Bund der Steuerzahler Berlin e.V. - Steuertipp September 2013 - Volle Fahrtkosten bei Kundenbesuchen


19.08.2013

Steuertipp September 2013 - Volle Fahrtkosten bei Kundenbesuchen

Gleiches Recht für Unternehmer

Selbstständige und Unternehmer sollten sich nicht mit der niedrigeren Entfernungspauschale abspeisen lassen, wenn es um Fahrten zum Kunden geht, so der Bund der Steuerzahler. Wird nämlich ein Arbeitnehmer beim Kunden tätig, können die Fahrtkosten für Hin- und Rückfahrt steuerlich geltend gemacht werden. Bei Unternehmern will die Finanzverwaltung hingegen oft nur die Entfernungspauschale anerkennen, wenn ein Kunde regelmäßig besucht wird. Durch ein Urteil des Finanzgerichts Düsseldorf bekommen Unternehmer und Selbstständige nun aber Rückenwind. Das Gericht erlaubte den vollen Fahrtkostenansatz.

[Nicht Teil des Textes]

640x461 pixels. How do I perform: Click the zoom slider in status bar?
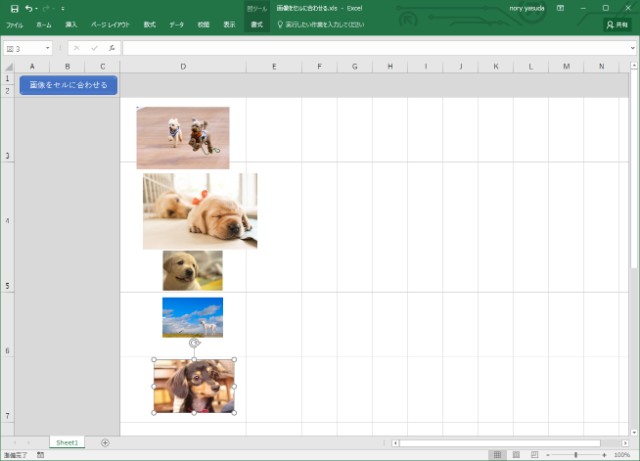575,455
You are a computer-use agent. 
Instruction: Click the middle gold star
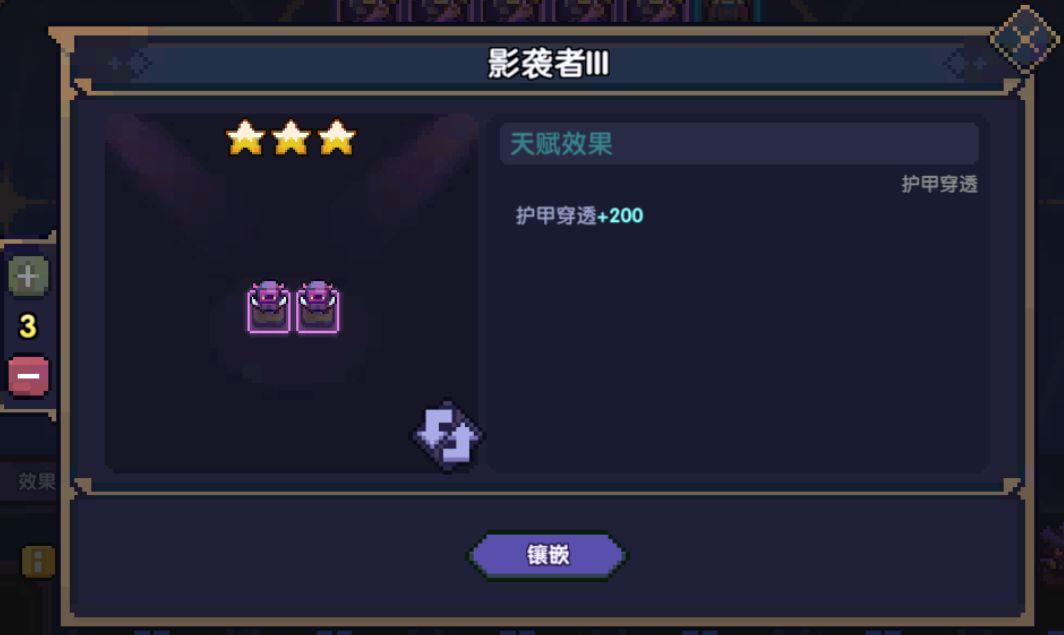(x=291, y=138)
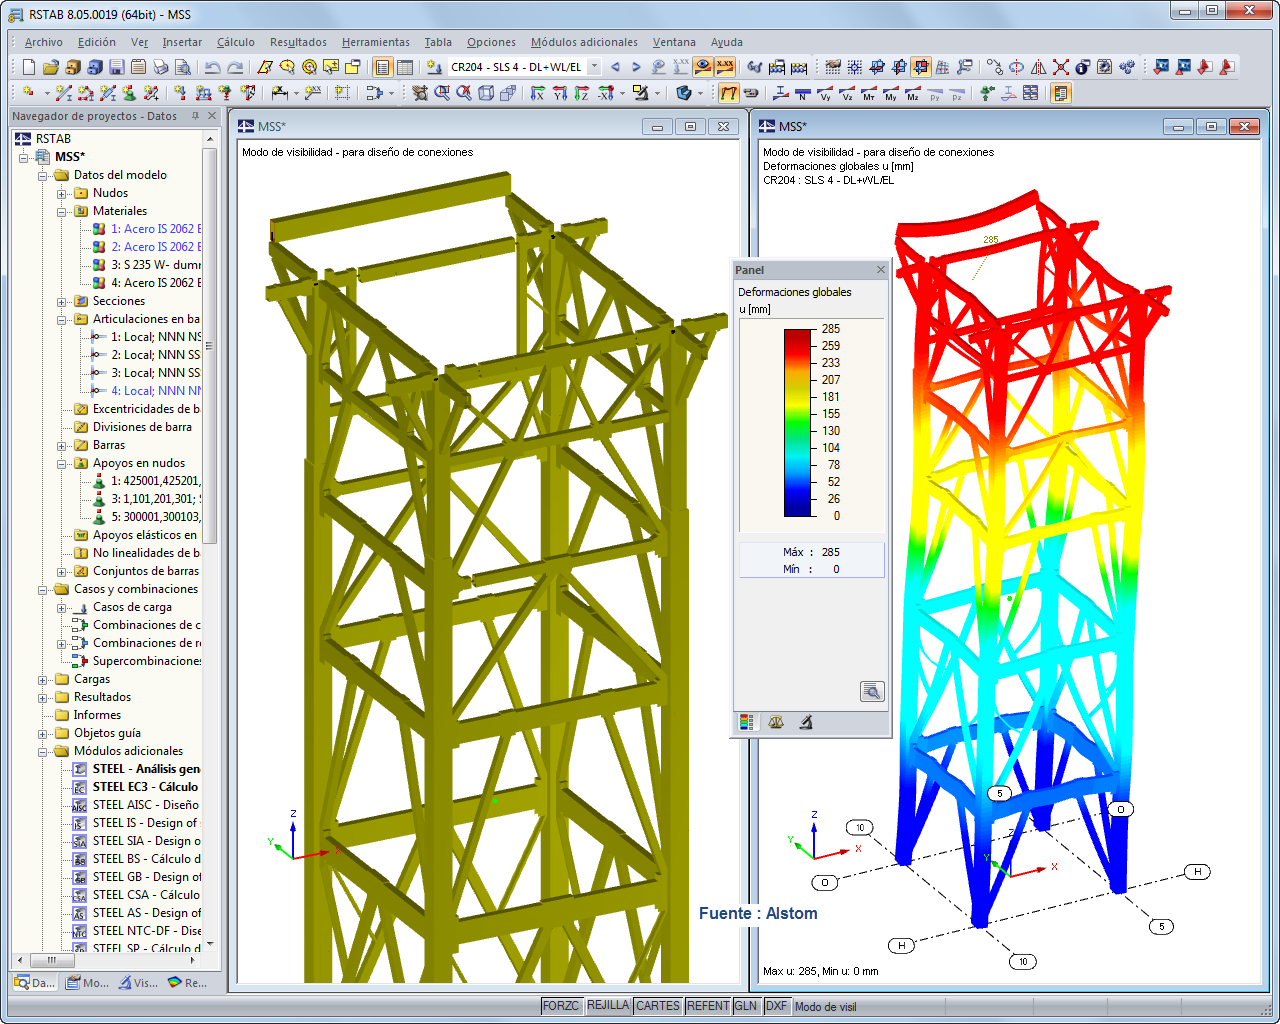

Im Fall war der Steuerzahler selbstständig im Bereich der EDV-Organisation tätig. Im Jahr 2008 betreute er nur einen Kunden. Dazu fuhr er regelmäßig mit seinem Firmenwagen in die Betriebsstätte seines Kunden. Der Kläger machte die Kosten für die Hin- und Rückfahrten als Betriebsausgaben geltend. Die Finanzverwaltung beurteilte die Fahrten zum Kunden hingegen nur als Fahrten zwischen Wohnung und Betriebsstätte und setzte als Betriebsausgabe lediglich die niedrigere Entfernungspauschale mit 30 Cent je Entfernungskilometer (also nur den einfachen Weg) an. Der Steuerzahler zog vor das Finanzgericht Düsseldorf. Die Richter folgten der Auffassung des Steuerzahlers, berichtet der Bund der Steuerzahler. Das Gericht ging davon aus, dass die betriebliche Einrichtung eines Kunden keine Betriebsstätte des Klägers ist. Zur Begründung zog das Finanzgericht die Rechtsprechung des Bundesfinanzhofs zu Arbeitnehmerfällen heran. Danach ist die betriebliche Einrichtung eines Kunden keine regelmäßige Arbeitsstätte bei einem Arbeitnehmer. Diese Wertung müsse auch für Unternehmer gelten, so das Finanzgericht Düsseldorf (10 K 829/11 E) und erlaubte den vollen Fahrtkostenansatz. Das Finanzamt hat gegen diese steuerzahlerfreundliche Rechtsprechung Revision beim Bundesfinanzhof eingelegt. Das Verfahren ist dort unter dem Aktenzeichen X R 13/13 anhängig.

Betroffene Unternehmer sollten sich auf dieses Verfahren berufen und den niedrigeren Ansatz der Entfernungspauschale bei Kundenbesuchen nicht akzeptieren, rät der Bund der Steuerzahler, der das Verfahren beim Bundesfinanzhof als Musterverfahren unterstützt. Folgt der Bundesfinanzhof der Vorinstanz, so steht den Unternehmern der volle Fahrtkostenansatz zu. Unternehmer, die ihren Steuerbescheid mit einem Einspruch offenhalten, bekommen dann ggf. zu viel gezahlte Steuern zurück. Ein Einspruch muss binnen eines Monats nach Bekanntgabe des Steuerbescheids eingelegt werden.